** START OF Given entries **
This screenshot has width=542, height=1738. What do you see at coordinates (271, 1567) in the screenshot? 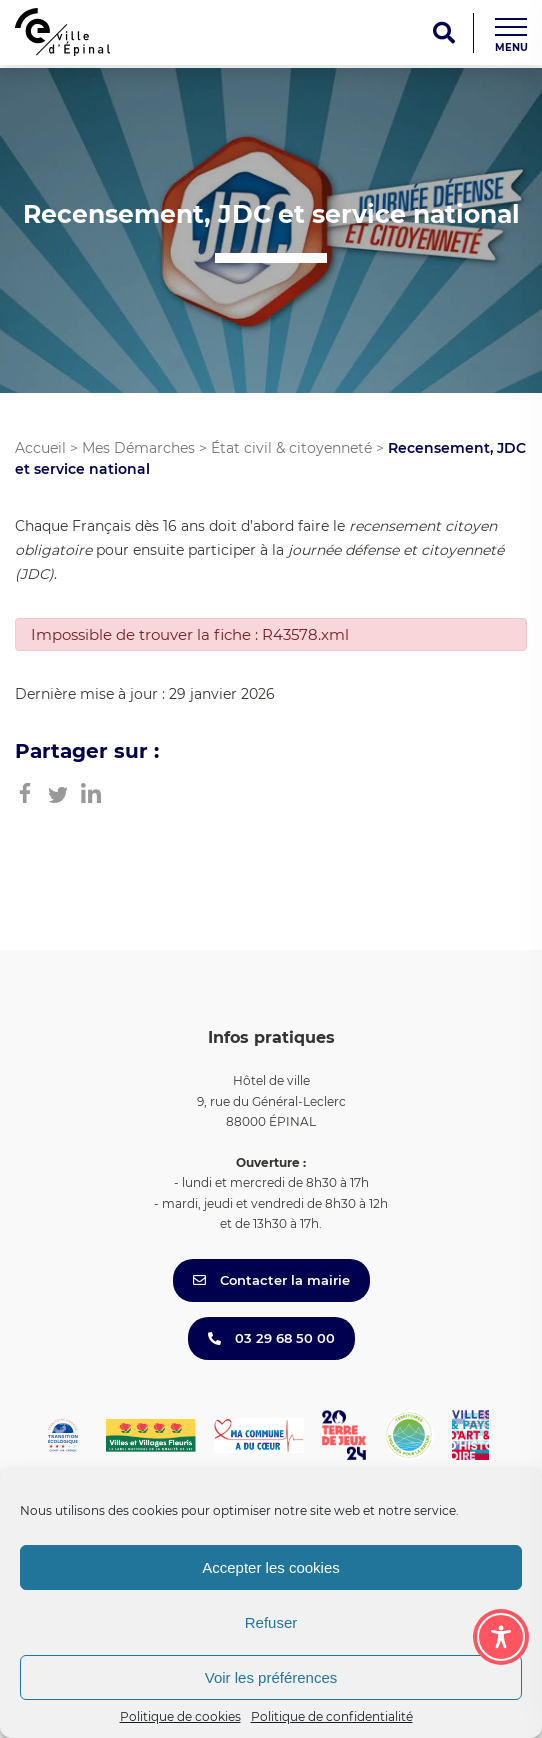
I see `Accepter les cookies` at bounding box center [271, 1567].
** END OF Given entries **
** START OF Given entries **
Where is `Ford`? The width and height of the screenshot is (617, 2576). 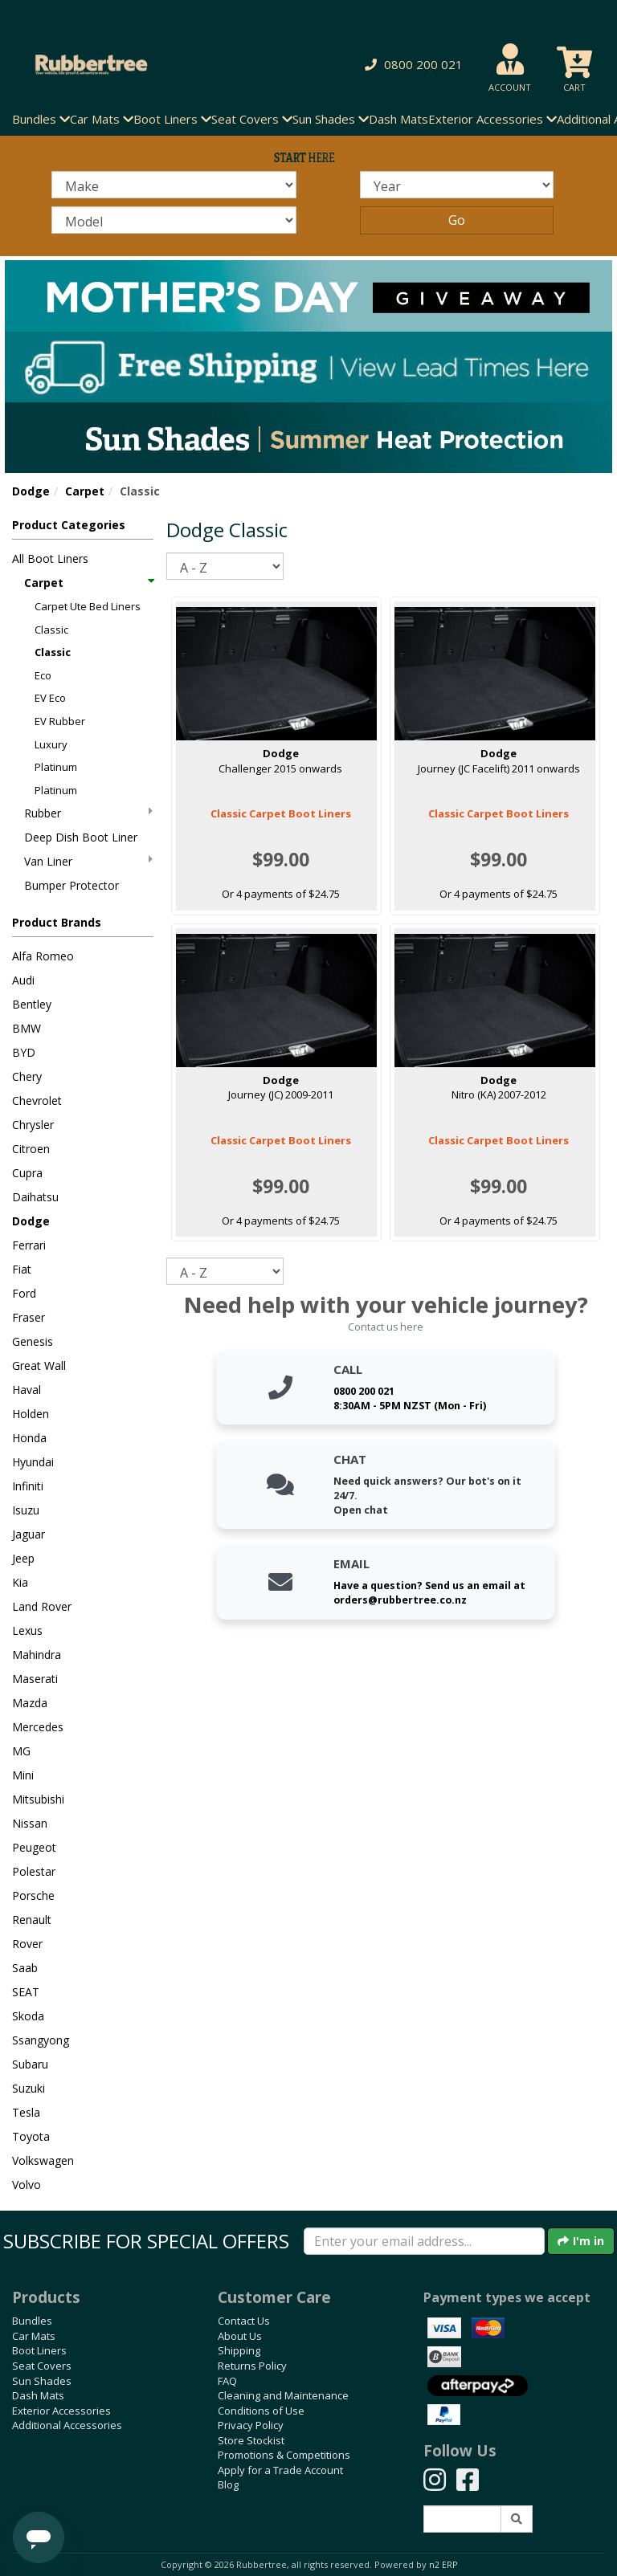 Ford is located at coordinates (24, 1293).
** END OF Given entries **
** START OF Given entries **
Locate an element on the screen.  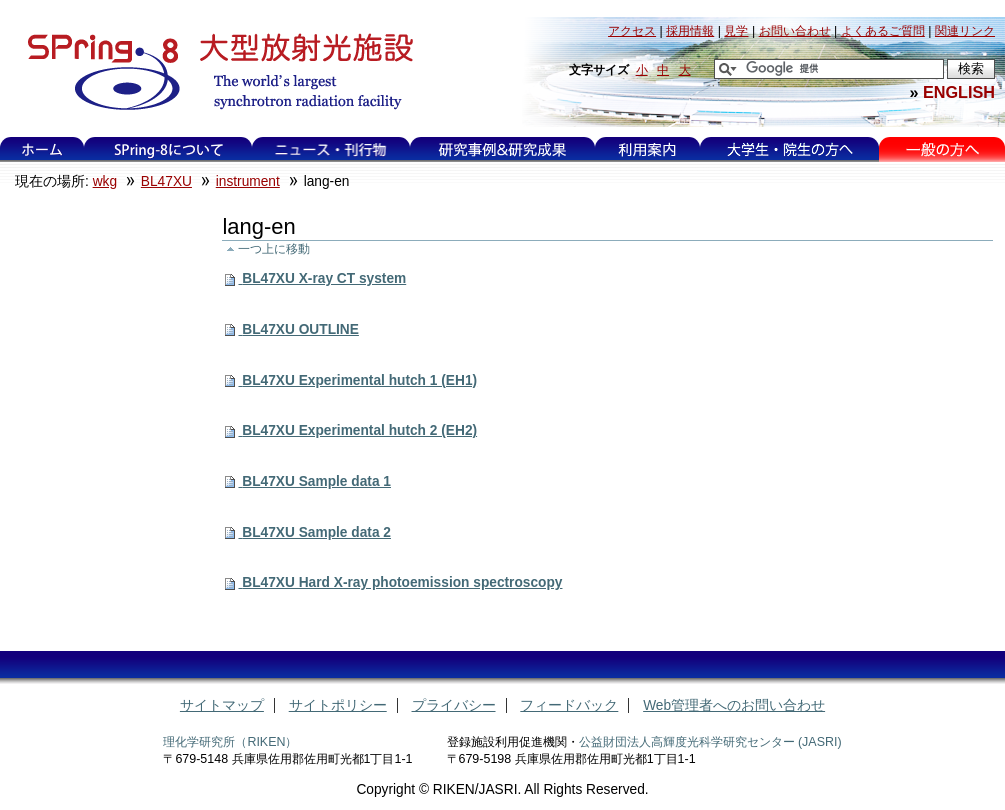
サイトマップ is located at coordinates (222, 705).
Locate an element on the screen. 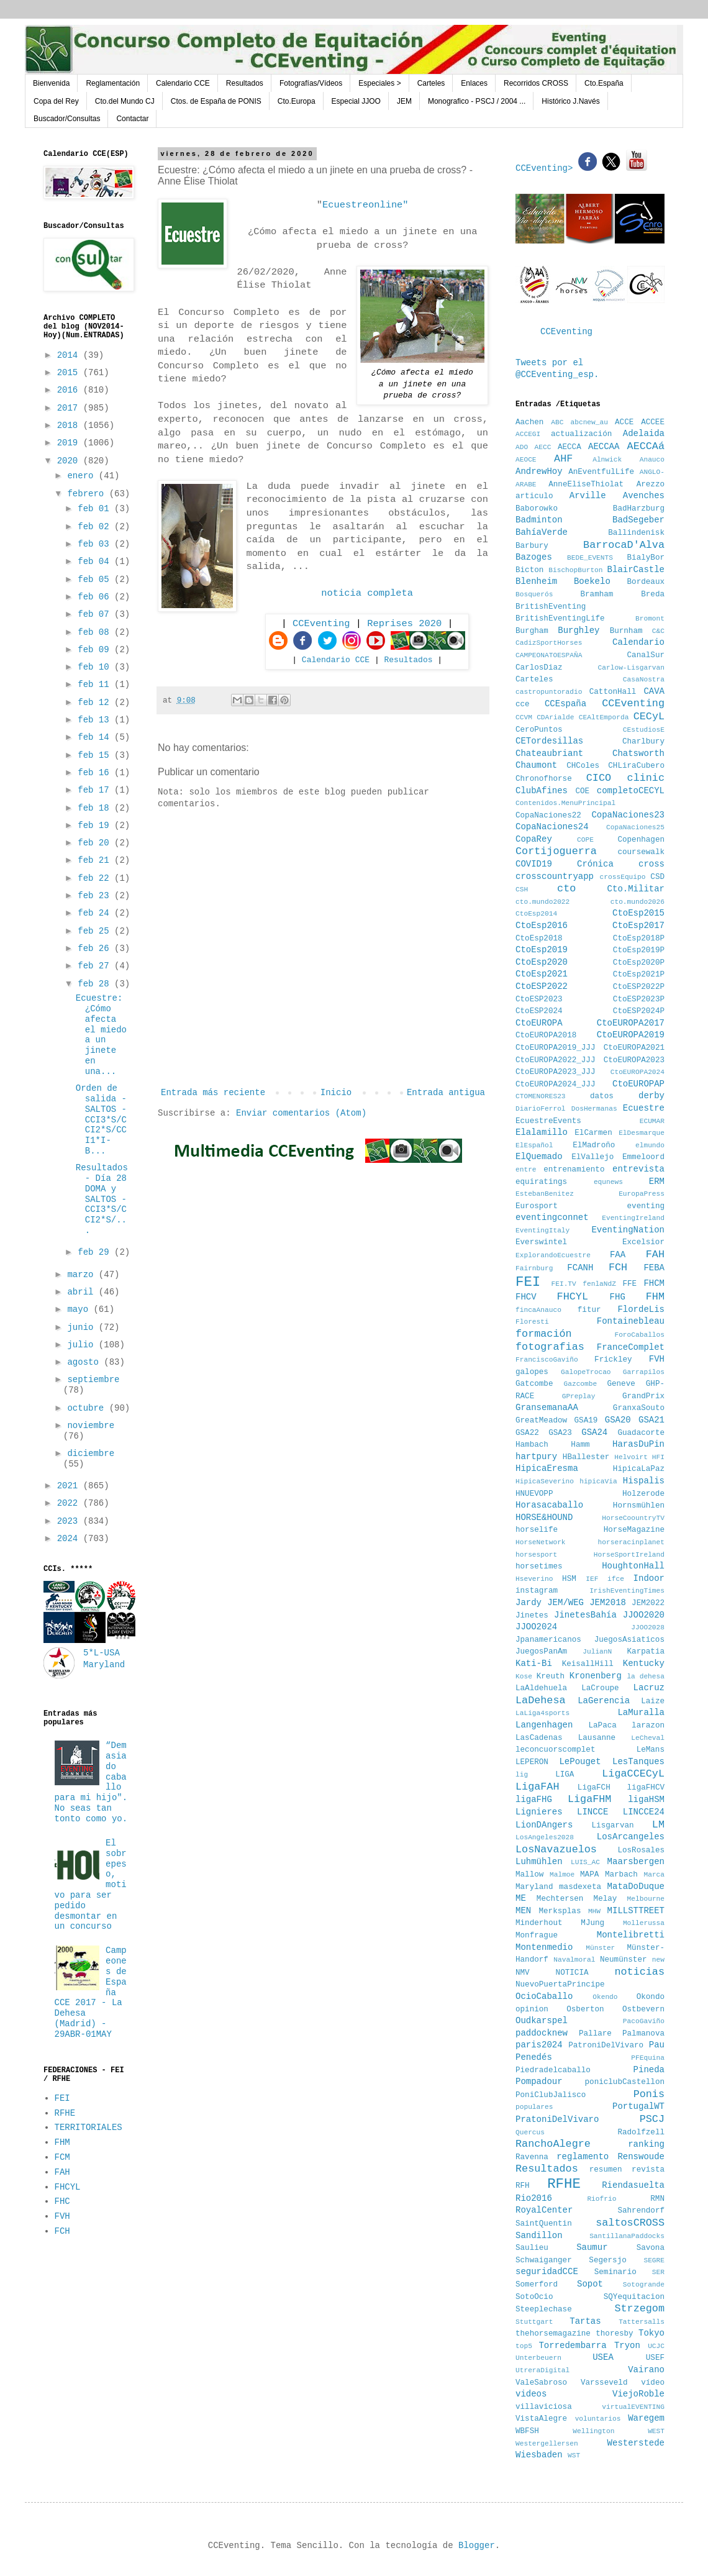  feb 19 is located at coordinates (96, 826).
** END OF Given entries **
Exercise goal
Express the part of the data that opens with the line containing "This screenshot has" and closes with the line containing "center [271, 1567]." as a JSON list of strings, one per line, with blank lines skipped. Leave the pictures out.

Task answer
[
  "This screenshot has width=542, height=1738. What do you see at coordinates (271, 1567) in the screenshot? ",
  "I see `Accepter les cookies` at bounding box center [271, 1567]."
]